Reasons to stop expanding the length
- It is currently applied inconsistently anyway, based on complicated and nonintuitive conditions that few users will understand (I will show examples below).
- The fact that e.g.
(?i)\w
and(?i)[\w]
are not equivalent makes it hard to reason about or refactor regexes (similar to FlagW
should not interfere with Unicode case folding from flagi
#349). - It hurts performance (sometimes catastrophically), as discussed in Make character classes atomic with flag
i
#350. - It cannot be fully "fixed" (applied consistently) without hurting performance even more, for things like the dot
.
. - It is not portable with other regex flavors that don't do this, including Perl, PCRE2, JavaScript, Java, .NET, and Rust.
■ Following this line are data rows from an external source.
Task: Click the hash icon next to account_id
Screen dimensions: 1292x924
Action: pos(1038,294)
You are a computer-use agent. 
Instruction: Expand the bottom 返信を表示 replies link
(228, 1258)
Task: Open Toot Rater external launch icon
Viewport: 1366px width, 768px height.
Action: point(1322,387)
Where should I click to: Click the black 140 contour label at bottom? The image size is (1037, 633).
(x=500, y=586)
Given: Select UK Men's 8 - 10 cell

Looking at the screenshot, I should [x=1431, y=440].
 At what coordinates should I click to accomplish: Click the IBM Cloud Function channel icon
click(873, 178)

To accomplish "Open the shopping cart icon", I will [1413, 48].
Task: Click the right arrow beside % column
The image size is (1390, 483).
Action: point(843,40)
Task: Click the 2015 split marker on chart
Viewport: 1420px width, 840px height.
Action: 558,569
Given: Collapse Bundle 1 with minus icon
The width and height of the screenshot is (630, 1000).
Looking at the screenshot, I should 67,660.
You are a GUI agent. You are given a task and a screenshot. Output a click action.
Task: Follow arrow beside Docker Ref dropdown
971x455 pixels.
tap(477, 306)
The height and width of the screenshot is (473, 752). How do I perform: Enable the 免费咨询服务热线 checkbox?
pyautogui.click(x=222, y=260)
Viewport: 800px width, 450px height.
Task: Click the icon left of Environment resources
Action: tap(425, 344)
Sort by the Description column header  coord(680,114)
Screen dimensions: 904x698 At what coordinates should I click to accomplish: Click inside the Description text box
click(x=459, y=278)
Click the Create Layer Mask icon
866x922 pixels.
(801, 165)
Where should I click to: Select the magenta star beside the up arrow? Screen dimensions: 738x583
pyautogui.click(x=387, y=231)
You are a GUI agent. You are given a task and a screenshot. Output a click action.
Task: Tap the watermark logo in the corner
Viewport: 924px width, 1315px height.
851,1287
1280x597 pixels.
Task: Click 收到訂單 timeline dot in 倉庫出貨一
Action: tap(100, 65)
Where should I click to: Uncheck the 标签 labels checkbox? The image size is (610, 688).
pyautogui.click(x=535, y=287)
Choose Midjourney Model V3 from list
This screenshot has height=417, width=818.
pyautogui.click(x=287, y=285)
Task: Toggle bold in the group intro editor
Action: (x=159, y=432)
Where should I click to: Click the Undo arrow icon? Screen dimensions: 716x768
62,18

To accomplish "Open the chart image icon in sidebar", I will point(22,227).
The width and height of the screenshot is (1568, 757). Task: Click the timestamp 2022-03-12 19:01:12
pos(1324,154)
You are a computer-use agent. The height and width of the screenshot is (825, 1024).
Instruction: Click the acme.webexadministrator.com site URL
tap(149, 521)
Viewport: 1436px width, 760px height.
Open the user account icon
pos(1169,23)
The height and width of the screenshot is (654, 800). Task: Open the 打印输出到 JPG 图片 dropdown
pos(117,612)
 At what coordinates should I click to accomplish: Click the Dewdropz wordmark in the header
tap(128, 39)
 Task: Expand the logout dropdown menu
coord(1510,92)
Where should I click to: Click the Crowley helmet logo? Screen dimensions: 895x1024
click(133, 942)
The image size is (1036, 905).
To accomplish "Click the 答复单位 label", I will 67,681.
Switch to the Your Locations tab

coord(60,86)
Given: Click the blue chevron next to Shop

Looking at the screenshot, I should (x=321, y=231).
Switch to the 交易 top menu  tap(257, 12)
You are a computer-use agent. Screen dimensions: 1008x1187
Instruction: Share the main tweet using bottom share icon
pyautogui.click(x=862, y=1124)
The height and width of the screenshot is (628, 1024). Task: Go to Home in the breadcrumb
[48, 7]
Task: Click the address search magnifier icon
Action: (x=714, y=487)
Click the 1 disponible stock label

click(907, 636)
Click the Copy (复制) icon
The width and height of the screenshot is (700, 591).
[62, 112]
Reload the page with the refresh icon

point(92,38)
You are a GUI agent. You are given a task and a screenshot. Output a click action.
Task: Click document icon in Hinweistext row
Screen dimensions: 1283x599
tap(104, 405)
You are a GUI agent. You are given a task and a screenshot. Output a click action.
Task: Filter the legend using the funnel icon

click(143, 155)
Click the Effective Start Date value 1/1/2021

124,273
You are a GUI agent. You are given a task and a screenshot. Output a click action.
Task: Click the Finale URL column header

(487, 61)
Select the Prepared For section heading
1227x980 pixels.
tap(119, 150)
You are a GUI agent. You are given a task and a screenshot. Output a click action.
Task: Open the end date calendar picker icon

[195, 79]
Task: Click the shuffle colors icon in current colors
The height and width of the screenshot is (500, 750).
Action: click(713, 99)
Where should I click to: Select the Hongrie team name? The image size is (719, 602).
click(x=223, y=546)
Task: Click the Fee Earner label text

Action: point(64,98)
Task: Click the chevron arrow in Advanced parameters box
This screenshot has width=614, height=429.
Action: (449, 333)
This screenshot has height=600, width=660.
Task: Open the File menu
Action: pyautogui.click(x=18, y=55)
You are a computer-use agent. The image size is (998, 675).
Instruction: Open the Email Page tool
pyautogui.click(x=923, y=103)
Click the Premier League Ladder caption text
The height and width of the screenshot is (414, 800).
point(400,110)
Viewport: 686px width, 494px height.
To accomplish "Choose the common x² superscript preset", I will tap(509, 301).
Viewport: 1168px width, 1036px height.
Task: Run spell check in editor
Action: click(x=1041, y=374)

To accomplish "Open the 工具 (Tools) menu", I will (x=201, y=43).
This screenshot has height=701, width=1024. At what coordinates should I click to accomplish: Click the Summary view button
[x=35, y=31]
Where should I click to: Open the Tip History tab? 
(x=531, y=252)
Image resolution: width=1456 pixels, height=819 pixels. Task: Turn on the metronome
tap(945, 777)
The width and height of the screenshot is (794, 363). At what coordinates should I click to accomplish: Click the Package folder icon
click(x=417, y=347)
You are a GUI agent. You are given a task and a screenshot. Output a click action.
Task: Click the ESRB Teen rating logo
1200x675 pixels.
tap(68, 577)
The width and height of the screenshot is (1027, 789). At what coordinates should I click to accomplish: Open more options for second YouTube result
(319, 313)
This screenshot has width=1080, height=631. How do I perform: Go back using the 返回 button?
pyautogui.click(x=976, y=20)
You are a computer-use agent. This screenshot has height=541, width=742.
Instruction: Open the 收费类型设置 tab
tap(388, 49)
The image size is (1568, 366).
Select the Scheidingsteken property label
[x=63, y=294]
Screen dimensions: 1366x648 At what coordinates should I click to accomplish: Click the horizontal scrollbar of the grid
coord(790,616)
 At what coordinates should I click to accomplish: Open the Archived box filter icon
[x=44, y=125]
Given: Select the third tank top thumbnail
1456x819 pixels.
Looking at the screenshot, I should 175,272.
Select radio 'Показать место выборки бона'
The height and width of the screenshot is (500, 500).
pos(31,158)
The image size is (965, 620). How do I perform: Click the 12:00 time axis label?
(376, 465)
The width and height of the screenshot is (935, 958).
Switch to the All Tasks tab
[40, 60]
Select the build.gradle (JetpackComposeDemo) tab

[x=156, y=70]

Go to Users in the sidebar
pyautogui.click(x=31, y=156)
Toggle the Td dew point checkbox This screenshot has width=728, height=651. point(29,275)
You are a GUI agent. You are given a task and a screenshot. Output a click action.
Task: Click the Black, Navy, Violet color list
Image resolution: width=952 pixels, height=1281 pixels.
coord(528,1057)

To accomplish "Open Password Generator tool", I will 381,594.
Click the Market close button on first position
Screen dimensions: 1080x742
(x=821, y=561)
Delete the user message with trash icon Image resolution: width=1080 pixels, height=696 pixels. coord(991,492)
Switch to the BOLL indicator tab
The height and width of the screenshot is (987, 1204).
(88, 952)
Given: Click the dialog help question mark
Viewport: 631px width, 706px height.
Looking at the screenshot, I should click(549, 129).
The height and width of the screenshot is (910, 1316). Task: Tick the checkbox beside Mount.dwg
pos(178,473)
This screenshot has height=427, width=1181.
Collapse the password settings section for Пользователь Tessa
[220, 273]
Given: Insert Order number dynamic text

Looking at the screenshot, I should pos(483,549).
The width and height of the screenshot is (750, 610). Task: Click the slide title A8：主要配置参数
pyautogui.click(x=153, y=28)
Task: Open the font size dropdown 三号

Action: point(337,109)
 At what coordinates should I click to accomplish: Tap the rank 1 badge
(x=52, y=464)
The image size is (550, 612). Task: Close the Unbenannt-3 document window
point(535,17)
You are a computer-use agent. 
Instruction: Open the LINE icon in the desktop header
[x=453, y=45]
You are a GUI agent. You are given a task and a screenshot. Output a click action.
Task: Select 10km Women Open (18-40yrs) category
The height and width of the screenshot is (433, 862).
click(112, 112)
- Most of the time, the behavior is surprising (this would change if users had to opt in).
- Most of the time, the behavior is undesired, since it is simply wrong in terms of following user intent. For example, if someone uses
\S
in a character class, in essentially 100% of cases they do not mean to match'ss'
,'ff'
,'fl'
, etc. They mean "any single character that is not whitespace". And despite "ss" being the case conversion of a single character, it is not itself a single character in any context/language.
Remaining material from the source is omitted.